In New York, the beloved indie bookstore chain McNally Jackson is known for sorting their collection by region. Visitors will find French Literature next to Caribbean and Latin American Literature. It’s the kind of organizing principle that seduces on paper—especially if you’re on a mission to read more from a particular part of the world. For the purposeful explorer, there’s no better place to scout out, say, East African classics.
But the regionalizing has drawbacks, too. Multilingual writers, ex-pats, and refugees can be hard to pin down in siloed stacks. And as the novelist Yasmin Zaher put it in a sage Drift musing, to categorize a writer by their national identity can be reductive. “Is Nabokov an American writer? Is Fanon a French writer? Should Gibran sit with Sufi poetry or next to Said, or should Said be sorted with Fanon?”
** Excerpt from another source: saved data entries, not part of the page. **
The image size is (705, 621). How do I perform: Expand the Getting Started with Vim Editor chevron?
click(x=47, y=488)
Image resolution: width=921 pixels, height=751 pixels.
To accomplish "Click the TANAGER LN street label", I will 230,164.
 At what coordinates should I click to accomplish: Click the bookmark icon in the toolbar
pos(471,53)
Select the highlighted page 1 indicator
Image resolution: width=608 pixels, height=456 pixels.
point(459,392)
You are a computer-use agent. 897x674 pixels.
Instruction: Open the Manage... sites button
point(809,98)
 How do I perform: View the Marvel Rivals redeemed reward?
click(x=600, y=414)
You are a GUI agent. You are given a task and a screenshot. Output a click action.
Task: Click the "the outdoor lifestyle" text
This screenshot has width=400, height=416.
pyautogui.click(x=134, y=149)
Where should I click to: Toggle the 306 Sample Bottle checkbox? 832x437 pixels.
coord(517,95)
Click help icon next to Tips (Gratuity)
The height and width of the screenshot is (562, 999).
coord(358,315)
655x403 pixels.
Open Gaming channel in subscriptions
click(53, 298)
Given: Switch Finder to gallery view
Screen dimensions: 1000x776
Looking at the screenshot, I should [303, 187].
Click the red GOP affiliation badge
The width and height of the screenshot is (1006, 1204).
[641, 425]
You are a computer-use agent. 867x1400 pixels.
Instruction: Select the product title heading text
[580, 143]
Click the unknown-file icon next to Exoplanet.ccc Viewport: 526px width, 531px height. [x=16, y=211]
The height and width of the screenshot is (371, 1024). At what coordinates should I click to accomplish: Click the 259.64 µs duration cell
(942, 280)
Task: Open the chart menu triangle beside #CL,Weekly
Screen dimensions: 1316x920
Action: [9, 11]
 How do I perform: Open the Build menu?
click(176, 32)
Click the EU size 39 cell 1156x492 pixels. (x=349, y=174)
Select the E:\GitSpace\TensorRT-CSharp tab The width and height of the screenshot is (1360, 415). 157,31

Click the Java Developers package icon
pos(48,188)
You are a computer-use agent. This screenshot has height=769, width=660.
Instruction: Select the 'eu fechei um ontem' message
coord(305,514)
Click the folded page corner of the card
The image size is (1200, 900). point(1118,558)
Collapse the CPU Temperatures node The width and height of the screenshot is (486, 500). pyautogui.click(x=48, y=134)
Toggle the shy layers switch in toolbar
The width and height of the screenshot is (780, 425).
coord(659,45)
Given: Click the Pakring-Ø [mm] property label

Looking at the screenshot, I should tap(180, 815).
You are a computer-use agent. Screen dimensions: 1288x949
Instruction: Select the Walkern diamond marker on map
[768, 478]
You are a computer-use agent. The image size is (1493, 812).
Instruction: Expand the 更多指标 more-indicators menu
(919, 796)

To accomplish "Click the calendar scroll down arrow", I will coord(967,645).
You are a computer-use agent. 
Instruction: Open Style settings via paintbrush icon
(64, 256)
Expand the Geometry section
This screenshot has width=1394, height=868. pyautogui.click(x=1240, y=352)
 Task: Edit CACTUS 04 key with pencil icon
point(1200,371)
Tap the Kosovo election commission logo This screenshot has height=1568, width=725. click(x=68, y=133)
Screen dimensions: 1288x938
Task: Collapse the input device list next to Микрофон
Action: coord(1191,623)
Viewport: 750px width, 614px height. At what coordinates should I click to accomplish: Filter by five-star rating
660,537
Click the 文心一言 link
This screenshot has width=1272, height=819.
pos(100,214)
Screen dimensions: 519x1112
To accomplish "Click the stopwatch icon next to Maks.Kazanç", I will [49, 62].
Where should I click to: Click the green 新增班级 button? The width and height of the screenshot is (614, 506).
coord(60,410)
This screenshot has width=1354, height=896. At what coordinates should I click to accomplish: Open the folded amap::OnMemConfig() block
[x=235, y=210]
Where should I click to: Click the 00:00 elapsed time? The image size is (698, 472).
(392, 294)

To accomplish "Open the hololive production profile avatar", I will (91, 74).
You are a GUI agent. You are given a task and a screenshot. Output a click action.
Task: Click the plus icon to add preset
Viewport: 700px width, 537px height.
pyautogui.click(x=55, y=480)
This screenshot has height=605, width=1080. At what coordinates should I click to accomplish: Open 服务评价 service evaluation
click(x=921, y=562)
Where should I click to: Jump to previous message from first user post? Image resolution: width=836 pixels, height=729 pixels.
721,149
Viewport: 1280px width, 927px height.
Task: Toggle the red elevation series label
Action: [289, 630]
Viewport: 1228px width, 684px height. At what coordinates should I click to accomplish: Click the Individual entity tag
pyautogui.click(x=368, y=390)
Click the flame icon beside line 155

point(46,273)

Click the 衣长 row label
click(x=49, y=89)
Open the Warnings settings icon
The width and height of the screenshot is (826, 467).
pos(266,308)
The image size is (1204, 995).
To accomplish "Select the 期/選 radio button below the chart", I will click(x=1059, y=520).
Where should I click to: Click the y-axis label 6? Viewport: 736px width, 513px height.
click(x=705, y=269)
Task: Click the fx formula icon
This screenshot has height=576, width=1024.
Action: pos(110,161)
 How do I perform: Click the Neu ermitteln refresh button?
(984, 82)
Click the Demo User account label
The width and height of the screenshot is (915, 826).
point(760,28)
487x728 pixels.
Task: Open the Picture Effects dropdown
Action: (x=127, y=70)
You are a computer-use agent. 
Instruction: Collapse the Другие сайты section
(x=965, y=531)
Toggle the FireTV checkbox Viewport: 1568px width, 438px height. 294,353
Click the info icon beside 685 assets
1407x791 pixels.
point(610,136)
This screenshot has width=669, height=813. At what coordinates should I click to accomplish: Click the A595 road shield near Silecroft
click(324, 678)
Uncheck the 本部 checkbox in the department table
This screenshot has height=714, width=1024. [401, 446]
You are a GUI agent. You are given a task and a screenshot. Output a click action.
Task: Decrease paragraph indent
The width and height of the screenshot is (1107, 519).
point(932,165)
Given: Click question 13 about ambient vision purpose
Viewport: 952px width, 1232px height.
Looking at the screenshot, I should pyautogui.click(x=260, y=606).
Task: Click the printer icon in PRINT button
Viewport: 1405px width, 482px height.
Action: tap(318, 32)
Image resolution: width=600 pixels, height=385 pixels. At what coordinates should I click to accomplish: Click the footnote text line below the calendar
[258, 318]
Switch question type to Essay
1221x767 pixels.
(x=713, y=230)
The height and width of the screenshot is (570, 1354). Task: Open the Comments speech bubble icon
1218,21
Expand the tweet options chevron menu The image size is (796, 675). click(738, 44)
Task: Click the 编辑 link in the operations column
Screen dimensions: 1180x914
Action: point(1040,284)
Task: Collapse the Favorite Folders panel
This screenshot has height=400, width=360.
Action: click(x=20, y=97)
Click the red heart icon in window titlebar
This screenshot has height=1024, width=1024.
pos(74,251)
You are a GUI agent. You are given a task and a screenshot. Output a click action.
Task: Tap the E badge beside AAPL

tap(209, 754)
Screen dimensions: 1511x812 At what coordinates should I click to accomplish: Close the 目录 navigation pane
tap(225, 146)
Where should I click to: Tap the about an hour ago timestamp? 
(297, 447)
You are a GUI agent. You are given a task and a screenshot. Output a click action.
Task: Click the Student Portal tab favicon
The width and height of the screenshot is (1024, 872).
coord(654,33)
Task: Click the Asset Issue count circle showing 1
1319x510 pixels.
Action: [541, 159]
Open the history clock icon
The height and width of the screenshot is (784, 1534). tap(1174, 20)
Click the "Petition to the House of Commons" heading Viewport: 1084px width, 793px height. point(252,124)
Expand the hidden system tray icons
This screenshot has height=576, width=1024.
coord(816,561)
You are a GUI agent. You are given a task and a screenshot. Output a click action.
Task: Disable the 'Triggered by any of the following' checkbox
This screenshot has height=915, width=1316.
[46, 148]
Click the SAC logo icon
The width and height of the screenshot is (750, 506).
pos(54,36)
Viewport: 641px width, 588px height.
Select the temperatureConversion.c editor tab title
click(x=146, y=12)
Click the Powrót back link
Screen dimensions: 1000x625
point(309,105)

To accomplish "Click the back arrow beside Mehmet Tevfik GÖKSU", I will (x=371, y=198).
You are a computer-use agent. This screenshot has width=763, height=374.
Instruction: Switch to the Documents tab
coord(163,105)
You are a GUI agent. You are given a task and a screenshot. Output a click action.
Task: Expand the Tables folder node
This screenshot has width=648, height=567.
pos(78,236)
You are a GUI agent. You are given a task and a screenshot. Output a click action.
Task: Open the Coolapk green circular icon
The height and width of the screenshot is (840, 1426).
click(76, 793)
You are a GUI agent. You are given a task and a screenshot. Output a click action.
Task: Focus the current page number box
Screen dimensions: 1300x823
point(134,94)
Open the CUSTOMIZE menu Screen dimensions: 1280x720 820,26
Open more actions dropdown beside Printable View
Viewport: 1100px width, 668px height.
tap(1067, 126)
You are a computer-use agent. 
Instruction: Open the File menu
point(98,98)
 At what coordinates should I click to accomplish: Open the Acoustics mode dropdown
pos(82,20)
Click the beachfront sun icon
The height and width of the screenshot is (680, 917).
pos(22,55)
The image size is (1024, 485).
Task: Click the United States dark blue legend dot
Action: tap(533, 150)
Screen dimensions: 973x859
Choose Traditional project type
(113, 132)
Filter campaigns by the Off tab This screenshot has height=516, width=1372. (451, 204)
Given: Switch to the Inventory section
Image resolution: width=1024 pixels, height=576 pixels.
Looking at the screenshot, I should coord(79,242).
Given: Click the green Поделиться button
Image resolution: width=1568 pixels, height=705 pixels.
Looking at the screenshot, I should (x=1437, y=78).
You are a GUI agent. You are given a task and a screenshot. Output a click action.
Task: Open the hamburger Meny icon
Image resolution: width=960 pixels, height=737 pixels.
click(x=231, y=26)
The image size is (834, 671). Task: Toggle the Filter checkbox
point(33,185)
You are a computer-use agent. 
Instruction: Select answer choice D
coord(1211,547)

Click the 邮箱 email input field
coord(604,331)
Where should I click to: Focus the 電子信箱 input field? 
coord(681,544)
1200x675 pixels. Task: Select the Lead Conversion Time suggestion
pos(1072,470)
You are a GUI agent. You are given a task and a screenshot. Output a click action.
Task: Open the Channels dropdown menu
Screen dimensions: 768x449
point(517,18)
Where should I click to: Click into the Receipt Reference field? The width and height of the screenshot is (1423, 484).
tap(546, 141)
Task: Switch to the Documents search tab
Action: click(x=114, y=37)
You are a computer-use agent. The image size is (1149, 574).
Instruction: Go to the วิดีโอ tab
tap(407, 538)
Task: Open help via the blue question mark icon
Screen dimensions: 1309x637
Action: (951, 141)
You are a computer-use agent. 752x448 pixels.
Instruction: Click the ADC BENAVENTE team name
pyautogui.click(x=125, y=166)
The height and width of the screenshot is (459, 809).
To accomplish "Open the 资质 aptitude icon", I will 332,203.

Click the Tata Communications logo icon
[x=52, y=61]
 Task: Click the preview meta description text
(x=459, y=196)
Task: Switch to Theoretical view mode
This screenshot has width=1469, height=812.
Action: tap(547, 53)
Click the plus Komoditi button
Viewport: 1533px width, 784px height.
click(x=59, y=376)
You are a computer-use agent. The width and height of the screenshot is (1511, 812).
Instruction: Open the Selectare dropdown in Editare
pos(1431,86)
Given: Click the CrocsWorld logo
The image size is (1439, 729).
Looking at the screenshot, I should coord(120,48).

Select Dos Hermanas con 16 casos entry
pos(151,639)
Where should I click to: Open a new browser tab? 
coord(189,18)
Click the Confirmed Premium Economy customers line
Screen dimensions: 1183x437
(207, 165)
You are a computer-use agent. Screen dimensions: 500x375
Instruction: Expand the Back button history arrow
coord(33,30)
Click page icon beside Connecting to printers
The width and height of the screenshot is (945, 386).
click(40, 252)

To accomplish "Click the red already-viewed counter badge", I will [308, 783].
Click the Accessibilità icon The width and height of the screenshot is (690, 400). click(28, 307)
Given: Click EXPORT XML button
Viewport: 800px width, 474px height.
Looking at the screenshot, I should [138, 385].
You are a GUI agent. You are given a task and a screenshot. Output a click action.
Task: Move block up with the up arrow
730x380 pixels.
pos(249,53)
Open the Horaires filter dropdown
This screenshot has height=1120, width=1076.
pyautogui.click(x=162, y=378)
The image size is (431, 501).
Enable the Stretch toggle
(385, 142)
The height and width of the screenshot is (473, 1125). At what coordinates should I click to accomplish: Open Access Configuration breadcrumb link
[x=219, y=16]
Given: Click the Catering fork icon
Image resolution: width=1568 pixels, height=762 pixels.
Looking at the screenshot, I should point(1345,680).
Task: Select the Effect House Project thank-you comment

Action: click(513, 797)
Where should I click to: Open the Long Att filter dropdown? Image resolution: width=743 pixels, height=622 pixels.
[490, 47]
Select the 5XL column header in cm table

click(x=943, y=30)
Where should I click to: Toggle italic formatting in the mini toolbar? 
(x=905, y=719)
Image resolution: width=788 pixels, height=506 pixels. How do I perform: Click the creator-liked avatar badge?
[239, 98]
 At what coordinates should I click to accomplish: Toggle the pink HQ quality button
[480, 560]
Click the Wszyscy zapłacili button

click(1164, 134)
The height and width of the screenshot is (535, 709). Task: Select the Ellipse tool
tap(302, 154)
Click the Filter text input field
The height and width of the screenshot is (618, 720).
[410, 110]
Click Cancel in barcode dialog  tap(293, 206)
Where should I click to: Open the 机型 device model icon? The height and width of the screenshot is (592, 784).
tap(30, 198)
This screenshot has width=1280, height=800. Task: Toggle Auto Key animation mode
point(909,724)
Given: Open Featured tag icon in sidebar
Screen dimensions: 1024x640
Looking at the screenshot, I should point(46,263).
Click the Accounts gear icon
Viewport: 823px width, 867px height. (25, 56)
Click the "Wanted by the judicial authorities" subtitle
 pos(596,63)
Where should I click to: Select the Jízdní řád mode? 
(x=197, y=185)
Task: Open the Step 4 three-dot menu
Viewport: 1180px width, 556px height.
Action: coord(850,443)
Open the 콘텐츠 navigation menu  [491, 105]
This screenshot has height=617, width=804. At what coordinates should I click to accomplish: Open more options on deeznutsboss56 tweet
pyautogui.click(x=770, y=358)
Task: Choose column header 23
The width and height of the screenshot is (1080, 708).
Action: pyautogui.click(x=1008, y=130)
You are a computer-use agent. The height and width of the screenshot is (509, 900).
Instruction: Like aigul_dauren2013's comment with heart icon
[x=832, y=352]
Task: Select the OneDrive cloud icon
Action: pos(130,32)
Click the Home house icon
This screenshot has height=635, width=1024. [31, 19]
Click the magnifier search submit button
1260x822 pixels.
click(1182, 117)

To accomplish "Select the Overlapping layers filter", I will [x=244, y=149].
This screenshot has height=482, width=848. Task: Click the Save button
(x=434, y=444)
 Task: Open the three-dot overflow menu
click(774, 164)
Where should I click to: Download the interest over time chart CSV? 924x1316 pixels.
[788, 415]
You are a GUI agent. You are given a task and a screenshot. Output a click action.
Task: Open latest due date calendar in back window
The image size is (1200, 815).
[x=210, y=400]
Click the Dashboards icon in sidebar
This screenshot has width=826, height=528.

For all its usefulness as a way to find more work in translation, it’s again worth considering how we’re introduced to that work. I wonder sometimes if lumping-by-nation can be a byproduct of that cruder way of reading, where the book is tasked to “broaden a horizon.”
This goes for language as much as nationality. Discussing the designations of literature in translation and/versus world literature, Zaher argues that authors of a particular language don’t necessarily share common cause.
“What does the world of Marcel Proust have to do with the world of Édouard Louis? How about Adania Shibli and Naguib Mahfouz, or Sally Rooney and Kurt Vonnegut? And why should literature in translation be considered a category in and of itself, grouping Nawal El Saadawi and Michel Houellebecq—widely known, respectively, as a Muslim feminist and an Islamophobic sexist, both brilliant—together on the one hand, and Percival Everett and Virginia Woolf on the other?”
Takeaway?
We should read beyond our given borders. But when we pick up a book from beyond our known world, we should ask why we’ve drawn those borders in the first place. At the bookstore and beyond.
Because after all, as Zaher puts it, “drawing borders in literature runs counter to what literature does at its best: narrowing in on the specific until it’s the universal that remains, disembodying the human experience.”